Pendidikan terapan perlu mendapat dukungan lebih agar bisa tersalurkan langsung di sektor industri. Selain itu, pengembangan pelatihan berbasis digital juga perlu ditingkatkan mengingat tantangan teknologi baru akan terus muncul.
Apabila pemerintah belum bisa menyediakan lapangan kerja yang memadai. Tadjudin mengusulkan pemerintah juga bisa melihat peluang pengentasan pengangguran melalui ekspor tenaga kerja ke luar negeri. Mengingat kebutuhan tenaga kerja di negara lain cukup tinggi, sementara Indonesia memiliki kelebihan jumlah tenaga kerja. “Menyalurkan tenaga kerja bisa menjadi salah satu solusi. Dengan catatan, pemerintah perlu menjamin keamanan dan perlindungan tenaga kerja dengan menyalurkan secara Government to Government,” ujarnya.
Ia berharap agar pemerintah bisa menciptakan strategi yang efektif dalam mengatasi pengangguran dengan peluang-peluang yang ada. Jika tidak teratasi, resiko terburuk akan berdampak pada berbagai masalah sosial lainnya. Sebab, perlambatan ekonomi dalam beberapa tahun terakhir menjadi salah satu faktor jumlah pengangguran di tanah air makin bertambah.

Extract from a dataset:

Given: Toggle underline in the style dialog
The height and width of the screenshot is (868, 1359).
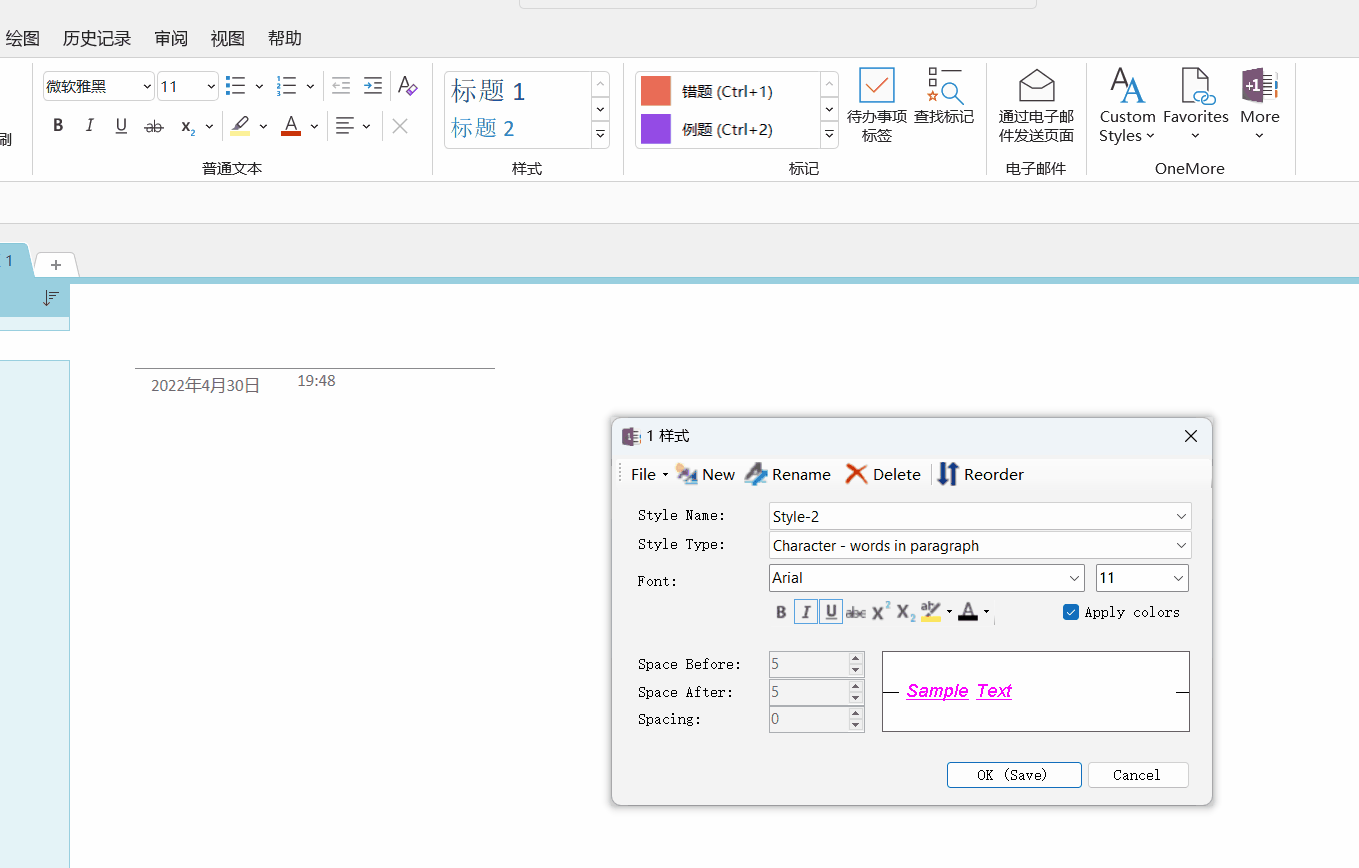Looking at the screenshot, I should point(831,611).
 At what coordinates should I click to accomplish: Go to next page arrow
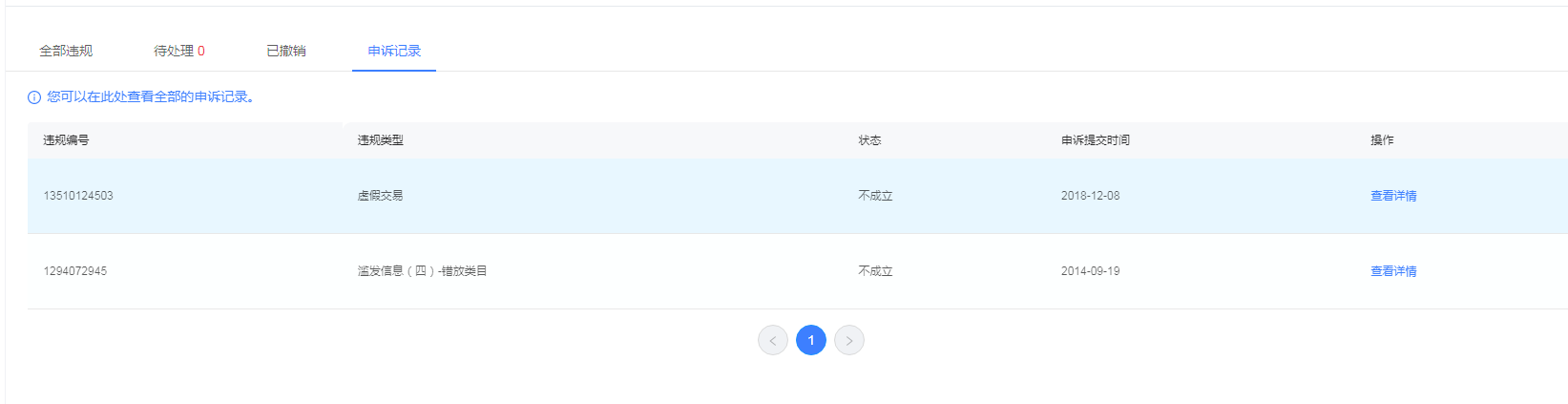pos(849,340)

Menurutnya, lambatnya pertumbuhan ekonomi RI membuat banyak perusahaan mengalami krisis sehingga mau tidak mau harus memberhenti ratusan karyawan. “Gabungan antara PHK dan pengangguran usia muda berpendidikan itulah yang menyebabkan angka pengangguran meningkat. Maka pemerintah harus membuat kebijakan untuk menyelesaikan masalah itu,” ujarnya.